Consignes =>
- a) Recopiez à l'identique, dans le texte sur la publicité durant le quinquennat, le passage qui s'ouvre sur les mots contenant « Interdiction des écrans » et se referme sur « proposition des parlementaires. ».
- b) Reprenez le texte sur la publicité durant le quinquennat et prolongez-le à partir de sa dernière phrase.

Extrait source =>
À l’approche de l’élection présidentielle, nous revenons sur le quinquennat qui s’achève. Durant ce mandat, de nombreuses occasions de s’attaquer à la publicité se sont présentées. Si quelques avancées ont pu avoir lieu, elles ne sont pas à la hauteur des enjeux écologiques et sociaux. D’autant que ce mandat a aussi connu des reculs. À la lecture des programmes des candidat·es à la présidentielle, un mandat décisif pour changer le cap, nous remarquons que seuls deux sortent du lot.
Interdiction des écrans numériques : fin de non-recevoir pour le gouvernement
Durant le quinquennat, de multiples occasions d’interdire les écrans numériques publicitaires ont été ratées par le gouvernement. Que ce soit dans la loi « énergie climat », la loi « anti-gaspillage et pour l’économie circulaire », ou encore la loi « climat et résilience », celui-ci a donné un avis défavorable à tous les amendements allant dans ce sens, y compris quand ces derniers venaient de parlementaires LREM. Des député·es de la France Insoumise, du Parti Socialiste, de Génération Écologie ont défendu cette interdiction, y compris concernant les gares et les transports en commun ou derrière les vitrines des magasins. Refus ferme et définitif du gouvernement à chaque proposition des parlementaires.
Pire, dans la loi « climat et résilience », il a fait semblant d’agir sur les publicités numériques derrière les vitrines en proposant aux communes de pouvoir les encadrer (mais pas les interdire) dans leur règlement local de publicité (RLP). À l’heure où la loi était discutée, la plupart des RLP venaient d’être finalisés, ou en passe de l’être. Rappelons que ces documents administratifs, étant donné la lourdeur de la procédure, ne sont pas révisés à chaque mandat, mais plutôt tous les 10 ou 20 ans. Et une fois voté, le RLP ne s’applique que deux ans plus tard pour les publicités, et six ans pour les enseignes. Les communes pourront donc, dans des années, choisir la longueur de la chaîne, mais pas la briser.

Extrait de données =>
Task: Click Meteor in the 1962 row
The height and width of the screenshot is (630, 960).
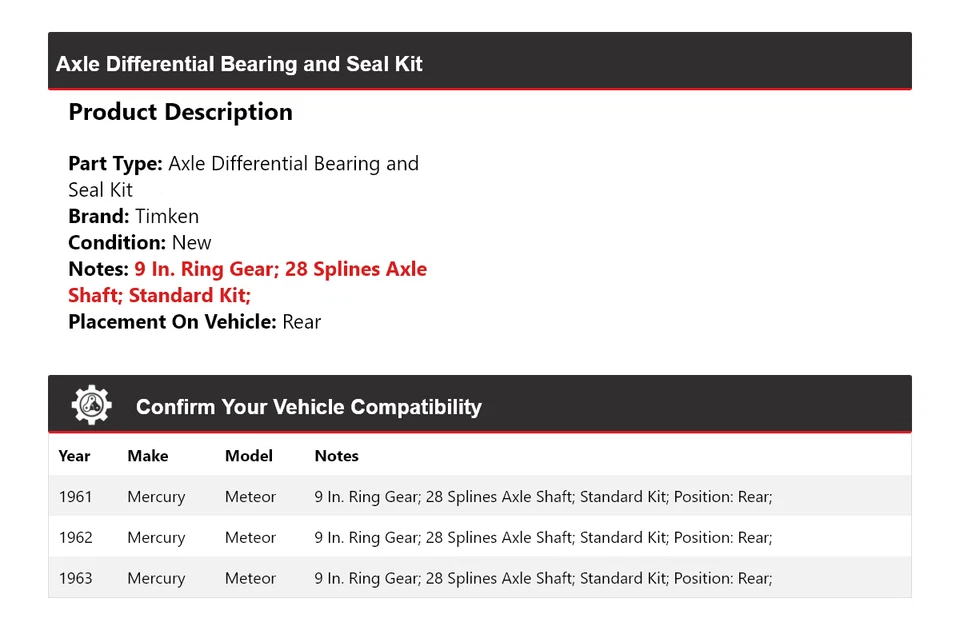Action: pos(250,537)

Réponses rédigées =>
- a)
Interdiction des écrans numériques : fin de non-recevoir pour le gouvernement
Durant le quinquennat, de multiples occasions d’interdire les écrans numériques publicitaires ont été ratées par le gouvernement. Que ce soit dans la loi « énergie climat », la loi « anti-gaspillage et pour l’économie circulaire », ou encore la loi « climat et résilience », celui-ci a donné un avis défavorable à tous les amendements allant dans ce sens, y compris quand ces derniers venaient de parlementaires LREM. Des député·es de la France Insoumise, du Parti Socialiste, de Génération Écologie ont défendu cette interdiction, y compris concernant les gares et les transports en commun ou derrière les vitrines des magasins. Refus ferme et définitif du gouvernement à chaque proposition des parlementaires.

- b)
Loi Évin climat : un petit pas
Une autre proposition a été souvent débattue au Parlement durant ce mandat : celle d’interdire la publicité pour les produits les plus polluants, sur le modèle de la loi Évin qui bannit toute publicité directe ou indirecte en faveur du tabac. Des amendements visant à interdire la publicité des véhicules les plus émetteurs de CO2 ont d’abord été proposés dans la loi d’orientation des mobilités. Durant les débats relatifs à la loi « anti-gaspillage et pour l’économie circulaire », des amendements proposant de bannir les publicités pour les smartphones, l’eau en bouteille plastique jetable, les vols intra-nationaux, les SUV, ainsi que celles qui incitent à la dégradation, au mésusage ou à l’abandon des produits n’ont pas été adoptés. Le gouvernement a préféré commander un rapport sur la publicité pour juger de la pertinence de telles mesures.
Celui-ci est sorti juste avant le rendu des propositions de la Convention Citoyenne pour le Climat. Or si cette dernière a aussi proposé d’interdire la publicité pour les produits les plus polluants, le rapport, lui, faisait la part belle à l’autorégulation du secteur.
Le gouvernement a donc choisi de faire semblant de reprendre la proposition, mais « avec filtre », à savoir que l’interdiction ne porte finalement que sur la publicité des énergies fossiles1, c’est à dire l’un des secteurs qui fait le moins de publicité. Il s’agit néanmoins d’une avancée puisque le principe d’interdire de publicité certains secteurs n’était pour l’instant possible que pour des raisons sanitaires. Il est donc maintenant possible de le faire pour des raisons écologiques.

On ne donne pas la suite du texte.